» **WHAT YOU WILL DO**: The lines below, from the first through the one containing "Click the پاسخ به نیاز button", are to be given again exactly, with pictures left out and nothing added.

» **Dataset items**:
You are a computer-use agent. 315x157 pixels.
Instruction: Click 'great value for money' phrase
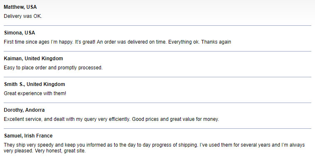coord(194,119)
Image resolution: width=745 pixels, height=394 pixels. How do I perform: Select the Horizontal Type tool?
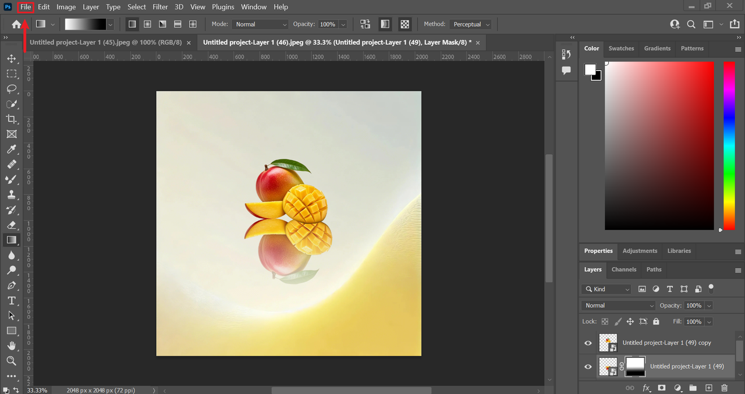pyautogui.click(x=11, y=300)
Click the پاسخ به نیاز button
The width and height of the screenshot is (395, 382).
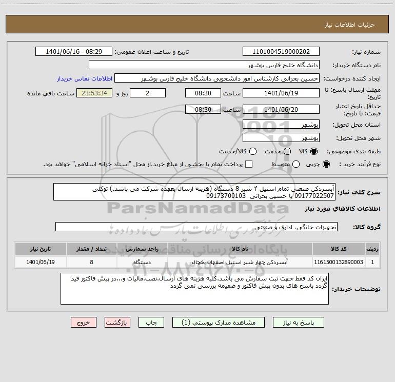click(x=298, y=323)
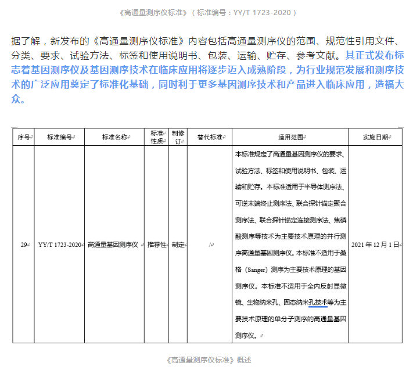Image resolution: width=413 pixels, height=370 pixels.
Task: Click the 制修订 column header
Action: point(178,137)
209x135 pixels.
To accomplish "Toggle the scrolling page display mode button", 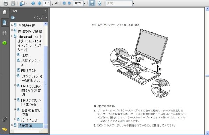I will point(92,3).
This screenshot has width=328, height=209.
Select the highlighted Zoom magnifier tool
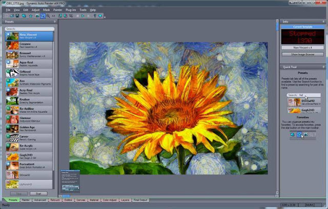43,16
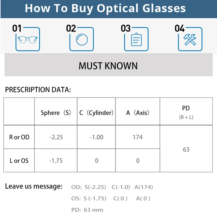Viewport: 217px width, 217px height.
Task: Click the wrench and hammer tools icon
Action: click(x=190, y=40)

» **FINISHED TASK**:
You are a computer-use agent. 315x157 pixels.
Instruction: Click 'great value for money' phrase
coord(194,119)
Image resolution: width=745 pixels, height=394 pixels. How do I perform: Select the Horizontal Type tool?
pyautogui.click(x=11, y=300)
Click the پاسخ به نیاز button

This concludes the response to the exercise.